Gautama Buddha's first sermon at the Deer Park


Sorry I forget strictly when or how

It happened, but I suppose the summer

Had just set in, and noon was a witness

To the event in stillness of the sky

When stood perfect the non-self. While stitching

The robes of Choegyal I felt a sudden

Invasion of peace, as if a glad sun

Spread its magic over the day. Tranquil,

It entered into green of the valley

And newness streamed through the nerves. My fêted

Needle, amazed, repaired through the fabric,

And just then grew firm its rapturous haste.

It seemed I was born to another sense

And perceived even in the least flutter

Of the wind, or applaud of the torrent,

Or in ponderous climb of the wild yak

A universal Nothing. These ranges

Of the steep past surged yet to the silent

And benign peaks of snow, and old Ganden

Walked unto sorrowlessness of Desire.

There breathed no more the erstwhile disbelief

But revealed another trueness. It held

In its look these hundred thousand Buddhas.

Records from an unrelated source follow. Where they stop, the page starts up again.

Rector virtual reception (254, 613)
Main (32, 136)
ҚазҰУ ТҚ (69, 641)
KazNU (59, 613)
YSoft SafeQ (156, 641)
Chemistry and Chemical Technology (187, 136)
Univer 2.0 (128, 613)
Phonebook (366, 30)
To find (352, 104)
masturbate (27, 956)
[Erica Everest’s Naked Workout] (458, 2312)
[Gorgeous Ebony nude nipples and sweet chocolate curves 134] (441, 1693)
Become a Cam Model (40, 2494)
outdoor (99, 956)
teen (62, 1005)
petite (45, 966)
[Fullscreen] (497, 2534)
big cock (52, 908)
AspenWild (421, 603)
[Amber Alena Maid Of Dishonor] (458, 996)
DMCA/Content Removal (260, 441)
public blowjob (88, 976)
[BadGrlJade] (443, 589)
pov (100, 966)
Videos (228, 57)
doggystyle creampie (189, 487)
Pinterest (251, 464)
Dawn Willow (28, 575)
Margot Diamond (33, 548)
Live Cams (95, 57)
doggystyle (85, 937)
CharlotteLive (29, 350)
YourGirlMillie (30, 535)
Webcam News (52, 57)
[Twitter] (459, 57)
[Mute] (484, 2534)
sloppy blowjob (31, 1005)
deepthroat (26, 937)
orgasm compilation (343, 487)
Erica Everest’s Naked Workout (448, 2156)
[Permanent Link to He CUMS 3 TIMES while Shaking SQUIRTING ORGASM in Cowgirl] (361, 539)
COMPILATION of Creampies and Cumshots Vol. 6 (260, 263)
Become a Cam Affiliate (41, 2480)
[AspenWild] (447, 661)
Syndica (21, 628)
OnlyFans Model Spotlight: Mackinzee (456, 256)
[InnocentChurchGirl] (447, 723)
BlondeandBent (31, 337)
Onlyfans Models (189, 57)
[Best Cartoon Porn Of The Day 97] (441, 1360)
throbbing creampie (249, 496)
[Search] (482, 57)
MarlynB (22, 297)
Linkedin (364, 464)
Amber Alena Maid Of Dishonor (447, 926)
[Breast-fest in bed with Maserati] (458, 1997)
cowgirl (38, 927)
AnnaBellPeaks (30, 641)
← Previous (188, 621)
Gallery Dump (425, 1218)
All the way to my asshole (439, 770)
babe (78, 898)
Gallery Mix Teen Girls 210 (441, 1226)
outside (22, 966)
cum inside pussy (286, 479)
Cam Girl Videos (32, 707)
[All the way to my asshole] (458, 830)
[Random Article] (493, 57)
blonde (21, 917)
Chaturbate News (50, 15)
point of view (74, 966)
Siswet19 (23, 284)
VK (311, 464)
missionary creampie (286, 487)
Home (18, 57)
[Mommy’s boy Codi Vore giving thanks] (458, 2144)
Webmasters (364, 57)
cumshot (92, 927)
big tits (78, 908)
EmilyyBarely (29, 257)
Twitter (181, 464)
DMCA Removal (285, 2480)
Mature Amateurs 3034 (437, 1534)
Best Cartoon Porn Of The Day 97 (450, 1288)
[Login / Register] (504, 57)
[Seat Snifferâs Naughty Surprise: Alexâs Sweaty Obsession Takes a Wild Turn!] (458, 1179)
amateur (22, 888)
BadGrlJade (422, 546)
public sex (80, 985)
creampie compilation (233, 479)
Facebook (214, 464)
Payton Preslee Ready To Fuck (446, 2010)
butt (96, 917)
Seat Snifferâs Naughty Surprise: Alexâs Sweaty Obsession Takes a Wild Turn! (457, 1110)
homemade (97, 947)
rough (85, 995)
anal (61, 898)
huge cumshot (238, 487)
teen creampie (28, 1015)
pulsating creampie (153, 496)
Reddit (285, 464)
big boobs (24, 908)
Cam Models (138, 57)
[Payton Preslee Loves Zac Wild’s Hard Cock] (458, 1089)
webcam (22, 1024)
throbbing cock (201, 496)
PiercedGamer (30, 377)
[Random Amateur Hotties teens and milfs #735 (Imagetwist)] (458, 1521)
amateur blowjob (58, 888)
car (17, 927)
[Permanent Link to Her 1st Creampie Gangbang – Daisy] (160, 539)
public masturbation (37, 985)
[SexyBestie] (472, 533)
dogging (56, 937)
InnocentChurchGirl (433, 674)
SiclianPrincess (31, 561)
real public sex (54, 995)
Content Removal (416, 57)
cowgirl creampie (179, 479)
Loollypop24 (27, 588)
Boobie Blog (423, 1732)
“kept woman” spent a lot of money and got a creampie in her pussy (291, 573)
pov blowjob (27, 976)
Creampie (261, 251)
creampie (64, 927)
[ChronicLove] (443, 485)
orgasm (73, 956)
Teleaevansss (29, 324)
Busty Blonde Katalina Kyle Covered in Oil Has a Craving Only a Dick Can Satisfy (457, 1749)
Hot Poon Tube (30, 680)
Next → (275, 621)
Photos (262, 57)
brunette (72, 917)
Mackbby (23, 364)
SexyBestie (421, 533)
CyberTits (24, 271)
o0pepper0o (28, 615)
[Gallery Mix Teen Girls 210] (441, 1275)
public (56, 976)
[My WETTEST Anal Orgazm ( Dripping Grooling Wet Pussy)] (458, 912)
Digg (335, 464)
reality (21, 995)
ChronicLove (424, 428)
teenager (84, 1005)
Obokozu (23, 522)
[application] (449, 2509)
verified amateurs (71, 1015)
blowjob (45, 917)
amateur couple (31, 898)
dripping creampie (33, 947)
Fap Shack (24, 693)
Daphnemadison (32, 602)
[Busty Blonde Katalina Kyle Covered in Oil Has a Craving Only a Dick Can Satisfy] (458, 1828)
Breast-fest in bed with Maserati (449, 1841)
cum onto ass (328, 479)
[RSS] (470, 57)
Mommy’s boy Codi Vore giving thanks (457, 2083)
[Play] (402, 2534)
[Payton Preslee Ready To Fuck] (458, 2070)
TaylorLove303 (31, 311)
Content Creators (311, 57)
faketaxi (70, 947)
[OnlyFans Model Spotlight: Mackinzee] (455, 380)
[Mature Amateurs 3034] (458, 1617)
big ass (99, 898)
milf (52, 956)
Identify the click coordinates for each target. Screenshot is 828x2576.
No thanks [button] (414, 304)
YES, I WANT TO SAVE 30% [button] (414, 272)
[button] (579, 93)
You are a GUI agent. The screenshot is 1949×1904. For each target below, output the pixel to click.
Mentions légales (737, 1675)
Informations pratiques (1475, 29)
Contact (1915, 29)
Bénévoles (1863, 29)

I see a sudden city rise in these hills

To gather in its pace the speed of an age

That disdains not the quiet, nor the monk,

The nun, not even the mayor, hawker,

Shopkeeper, or the talkative poet,

But gives to them all the depth of its calm,—

As if an awed flame set aglow the world

To a warm reality. I tell you,

That day Jim Taylor came walking across

Low plains, across mountainous lands and asked

For me in the neighbourhood. Isn’t it strange!

He wished to learn the sewing art from me

And get a thread to stitch busy costumes!